Hugh Lewis Profile picture
Member of the Astronautics Research Group at the University of Southampton with interests in space debris, NEOs, modelling and AI. Also a #pwME

Dec 11, 2019, 7 tweets

Alessandro Rossi from IFAC-CNR is the first speaker this morning, talking about orbital similarity functions to connect fragments to their 'parent' objects #orbitaldebris2019

Taking advantage of functions typically used to link meteor streams to asteroid families, such as the Minimum Orbit Intersection Distance (MOID)

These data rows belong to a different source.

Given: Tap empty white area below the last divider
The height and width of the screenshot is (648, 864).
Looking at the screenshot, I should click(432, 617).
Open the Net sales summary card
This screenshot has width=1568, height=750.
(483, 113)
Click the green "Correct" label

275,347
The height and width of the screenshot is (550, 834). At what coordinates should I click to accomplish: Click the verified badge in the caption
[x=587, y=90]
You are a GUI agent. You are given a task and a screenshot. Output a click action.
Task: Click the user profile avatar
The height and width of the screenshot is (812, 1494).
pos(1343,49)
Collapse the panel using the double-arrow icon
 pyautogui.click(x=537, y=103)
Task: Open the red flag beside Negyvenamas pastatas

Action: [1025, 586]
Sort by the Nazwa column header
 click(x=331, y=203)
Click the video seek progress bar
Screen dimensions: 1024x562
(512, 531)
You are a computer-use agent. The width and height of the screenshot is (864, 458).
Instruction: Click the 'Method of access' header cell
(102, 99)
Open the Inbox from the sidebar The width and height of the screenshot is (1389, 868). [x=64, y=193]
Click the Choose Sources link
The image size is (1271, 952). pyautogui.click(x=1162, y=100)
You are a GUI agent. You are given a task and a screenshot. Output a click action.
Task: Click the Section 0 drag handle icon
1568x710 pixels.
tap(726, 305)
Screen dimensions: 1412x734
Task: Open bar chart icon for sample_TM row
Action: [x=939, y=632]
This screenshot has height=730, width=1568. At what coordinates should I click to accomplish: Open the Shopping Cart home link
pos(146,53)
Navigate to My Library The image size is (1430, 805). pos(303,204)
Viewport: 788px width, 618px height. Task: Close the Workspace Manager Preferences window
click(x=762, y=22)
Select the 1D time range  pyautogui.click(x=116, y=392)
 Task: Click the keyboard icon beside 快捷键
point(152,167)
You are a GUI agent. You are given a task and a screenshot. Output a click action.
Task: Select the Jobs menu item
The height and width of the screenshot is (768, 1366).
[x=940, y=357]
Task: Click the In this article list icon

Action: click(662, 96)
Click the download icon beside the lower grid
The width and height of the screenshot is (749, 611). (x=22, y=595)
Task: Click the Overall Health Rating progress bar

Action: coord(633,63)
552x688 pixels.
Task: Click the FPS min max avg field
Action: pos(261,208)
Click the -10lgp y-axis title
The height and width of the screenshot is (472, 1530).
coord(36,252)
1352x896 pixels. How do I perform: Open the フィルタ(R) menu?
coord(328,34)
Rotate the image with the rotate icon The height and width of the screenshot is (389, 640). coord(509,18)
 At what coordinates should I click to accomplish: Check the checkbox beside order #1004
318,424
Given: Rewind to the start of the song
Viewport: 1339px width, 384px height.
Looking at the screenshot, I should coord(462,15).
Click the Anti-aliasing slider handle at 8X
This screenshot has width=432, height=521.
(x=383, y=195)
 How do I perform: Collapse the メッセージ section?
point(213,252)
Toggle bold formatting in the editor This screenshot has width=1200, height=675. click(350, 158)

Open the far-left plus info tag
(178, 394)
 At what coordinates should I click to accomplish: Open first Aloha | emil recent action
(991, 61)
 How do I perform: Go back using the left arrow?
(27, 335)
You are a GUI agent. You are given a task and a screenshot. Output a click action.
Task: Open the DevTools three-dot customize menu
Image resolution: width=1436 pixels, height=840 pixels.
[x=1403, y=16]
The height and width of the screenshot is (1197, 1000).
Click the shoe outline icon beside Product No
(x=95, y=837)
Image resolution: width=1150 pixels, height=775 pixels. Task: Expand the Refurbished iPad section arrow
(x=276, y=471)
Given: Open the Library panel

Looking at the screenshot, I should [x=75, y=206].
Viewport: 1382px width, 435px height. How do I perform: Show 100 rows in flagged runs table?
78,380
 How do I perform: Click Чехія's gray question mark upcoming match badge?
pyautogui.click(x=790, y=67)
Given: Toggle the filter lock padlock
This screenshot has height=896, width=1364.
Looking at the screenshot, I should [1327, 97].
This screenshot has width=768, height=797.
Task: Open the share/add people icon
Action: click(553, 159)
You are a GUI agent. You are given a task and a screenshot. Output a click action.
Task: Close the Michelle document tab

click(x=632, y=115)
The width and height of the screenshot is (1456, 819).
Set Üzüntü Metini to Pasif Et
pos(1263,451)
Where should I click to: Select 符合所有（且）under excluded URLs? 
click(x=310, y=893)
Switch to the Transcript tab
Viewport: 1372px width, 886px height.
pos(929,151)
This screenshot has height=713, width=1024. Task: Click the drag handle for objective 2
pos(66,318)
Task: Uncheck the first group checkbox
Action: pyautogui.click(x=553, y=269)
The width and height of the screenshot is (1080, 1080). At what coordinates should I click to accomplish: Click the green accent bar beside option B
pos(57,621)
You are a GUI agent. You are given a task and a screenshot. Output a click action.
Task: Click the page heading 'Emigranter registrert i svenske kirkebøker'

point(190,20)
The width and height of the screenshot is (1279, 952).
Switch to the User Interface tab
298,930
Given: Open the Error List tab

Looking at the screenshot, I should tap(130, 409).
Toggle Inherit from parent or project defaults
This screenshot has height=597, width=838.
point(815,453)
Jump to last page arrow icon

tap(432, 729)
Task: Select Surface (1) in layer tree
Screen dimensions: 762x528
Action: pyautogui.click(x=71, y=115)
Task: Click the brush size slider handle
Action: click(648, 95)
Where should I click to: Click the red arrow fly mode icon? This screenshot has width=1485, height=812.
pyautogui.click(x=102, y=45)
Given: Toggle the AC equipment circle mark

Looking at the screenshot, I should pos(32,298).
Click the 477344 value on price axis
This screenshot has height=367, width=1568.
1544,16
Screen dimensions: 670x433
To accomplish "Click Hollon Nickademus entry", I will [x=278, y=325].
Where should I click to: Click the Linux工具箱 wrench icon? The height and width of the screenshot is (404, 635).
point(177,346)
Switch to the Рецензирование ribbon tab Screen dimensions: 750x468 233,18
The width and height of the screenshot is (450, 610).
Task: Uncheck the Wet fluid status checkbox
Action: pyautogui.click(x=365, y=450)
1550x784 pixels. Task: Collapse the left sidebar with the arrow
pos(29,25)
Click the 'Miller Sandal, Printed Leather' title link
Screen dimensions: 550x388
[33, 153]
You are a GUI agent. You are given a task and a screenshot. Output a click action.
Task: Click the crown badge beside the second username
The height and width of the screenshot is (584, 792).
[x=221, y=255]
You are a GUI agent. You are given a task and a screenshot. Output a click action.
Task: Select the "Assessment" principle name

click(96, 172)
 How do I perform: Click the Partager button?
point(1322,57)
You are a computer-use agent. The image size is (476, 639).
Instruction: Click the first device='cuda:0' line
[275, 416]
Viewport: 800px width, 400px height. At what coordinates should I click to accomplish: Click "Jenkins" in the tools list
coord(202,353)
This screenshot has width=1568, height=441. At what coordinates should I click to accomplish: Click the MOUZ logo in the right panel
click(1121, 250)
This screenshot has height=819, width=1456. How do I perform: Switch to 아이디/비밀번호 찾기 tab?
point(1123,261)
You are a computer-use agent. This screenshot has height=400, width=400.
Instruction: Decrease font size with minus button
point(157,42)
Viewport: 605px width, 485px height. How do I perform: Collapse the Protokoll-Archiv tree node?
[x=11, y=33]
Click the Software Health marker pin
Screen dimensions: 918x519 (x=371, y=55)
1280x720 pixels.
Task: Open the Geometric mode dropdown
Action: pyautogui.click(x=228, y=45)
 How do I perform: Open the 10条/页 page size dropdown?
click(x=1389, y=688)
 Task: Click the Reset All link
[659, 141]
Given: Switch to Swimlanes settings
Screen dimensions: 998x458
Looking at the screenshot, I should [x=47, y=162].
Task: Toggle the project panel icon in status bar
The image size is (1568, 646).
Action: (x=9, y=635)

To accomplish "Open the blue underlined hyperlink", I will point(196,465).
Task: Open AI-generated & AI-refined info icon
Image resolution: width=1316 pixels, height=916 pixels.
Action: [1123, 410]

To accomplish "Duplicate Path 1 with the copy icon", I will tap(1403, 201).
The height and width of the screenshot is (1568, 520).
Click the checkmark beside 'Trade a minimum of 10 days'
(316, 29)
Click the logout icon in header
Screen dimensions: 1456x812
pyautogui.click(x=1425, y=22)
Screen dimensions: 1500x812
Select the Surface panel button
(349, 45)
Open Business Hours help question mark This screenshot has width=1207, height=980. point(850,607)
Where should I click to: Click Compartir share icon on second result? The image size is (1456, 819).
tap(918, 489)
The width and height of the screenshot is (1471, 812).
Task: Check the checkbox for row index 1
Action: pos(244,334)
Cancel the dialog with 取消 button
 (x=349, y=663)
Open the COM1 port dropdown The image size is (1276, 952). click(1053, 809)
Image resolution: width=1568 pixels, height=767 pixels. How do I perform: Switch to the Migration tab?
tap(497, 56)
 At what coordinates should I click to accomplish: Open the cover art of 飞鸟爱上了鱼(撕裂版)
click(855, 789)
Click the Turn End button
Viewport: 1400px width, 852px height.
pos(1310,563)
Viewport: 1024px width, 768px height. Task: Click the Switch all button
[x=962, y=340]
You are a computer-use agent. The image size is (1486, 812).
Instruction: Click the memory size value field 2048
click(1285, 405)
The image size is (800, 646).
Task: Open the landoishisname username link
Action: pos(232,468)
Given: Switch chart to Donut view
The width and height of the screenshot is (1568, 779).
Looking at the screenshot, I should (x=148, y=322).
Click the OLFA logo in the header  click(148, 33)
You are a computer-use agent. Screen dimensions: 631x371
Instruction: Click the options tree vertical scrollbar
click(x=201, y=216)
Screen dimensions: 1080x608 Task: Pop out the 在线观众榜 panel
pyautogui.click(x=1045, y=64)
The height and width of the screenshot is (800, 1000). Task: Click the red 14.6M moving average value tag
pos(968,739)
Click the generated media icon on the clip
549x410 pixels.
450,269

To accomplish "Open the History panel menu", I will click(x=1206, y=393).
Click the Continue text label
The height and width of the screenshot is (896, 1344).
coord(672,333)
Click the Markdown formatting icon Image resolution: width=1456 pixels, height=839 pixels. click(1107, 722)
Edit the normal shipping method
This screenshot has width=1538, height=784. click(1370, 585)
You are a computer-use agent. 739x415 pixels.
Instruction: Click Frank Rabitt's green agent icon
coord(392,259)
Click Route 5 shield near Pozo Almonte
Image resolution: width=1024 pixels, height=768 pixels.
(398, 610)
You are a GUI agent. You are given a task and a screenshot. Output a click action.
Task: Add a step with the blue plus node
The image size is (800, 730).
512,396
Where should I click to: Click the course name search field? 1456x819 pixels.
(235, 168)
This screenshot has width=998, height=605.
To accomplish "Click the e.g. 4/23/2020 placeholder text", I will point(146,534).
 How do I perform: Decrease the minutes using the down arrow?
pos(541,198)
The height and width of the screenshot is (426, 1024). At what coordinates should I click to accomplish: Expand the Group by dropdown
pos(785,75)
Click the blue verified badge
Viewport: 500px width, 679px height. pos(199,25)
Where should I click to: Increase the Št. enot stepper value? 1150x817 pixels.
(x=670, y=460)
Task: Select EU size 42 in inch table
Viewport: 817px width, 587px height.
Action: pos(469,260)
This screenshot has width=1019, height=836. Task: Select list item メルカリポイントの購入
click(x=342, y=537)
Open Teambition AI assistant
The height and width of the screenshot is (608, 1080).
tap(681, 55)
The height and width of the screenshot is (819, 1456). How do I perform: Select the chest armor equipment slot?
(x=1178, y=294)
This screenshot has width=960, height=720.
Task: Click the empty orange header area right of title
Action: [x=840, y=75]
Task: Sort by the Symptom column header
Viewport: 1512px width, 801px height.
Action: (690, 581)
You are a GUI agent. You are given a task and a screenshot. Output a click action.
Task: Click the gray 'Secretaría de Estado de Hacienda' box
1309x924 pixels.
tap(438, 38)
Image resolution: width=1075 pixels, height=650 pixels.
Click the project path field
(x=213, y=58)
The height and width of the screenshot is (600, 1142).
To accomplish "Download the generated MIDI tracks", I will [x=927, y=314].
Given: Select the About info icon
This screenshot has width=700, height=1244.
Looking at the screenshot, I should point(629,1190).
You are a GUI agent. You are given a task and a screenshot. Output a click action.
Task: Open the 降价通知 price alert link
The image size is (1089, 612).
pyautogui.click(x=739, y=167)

Simulated fragmentation of a 1000 kg spacecraft using NASA standard breakup model and applied the algorithm to the fragments. Breakup time was estimated to within 1 day but there were large errors in the orbit estimated

Tested the results for clouds containing 249 fragments and 14 fragments. MOID is good for estimating time of the fragmentation regardless of the cloud size.

Also looked at a collisional fragmentation (previous one was an explosion). Saw the same behaviour of the algorithm - good time estimation but poor for the orbit.

Conclusion is that the method is able to characterise different types of fragmentation events. Now looking to speed-up calculation of the MOID.

Q from Mark Matney (NASA): how does the algorithm deal with fragments that are not catalogued until some time after the event. A: this is addressed through use of a high-fidelity propagator, so the method is still effective.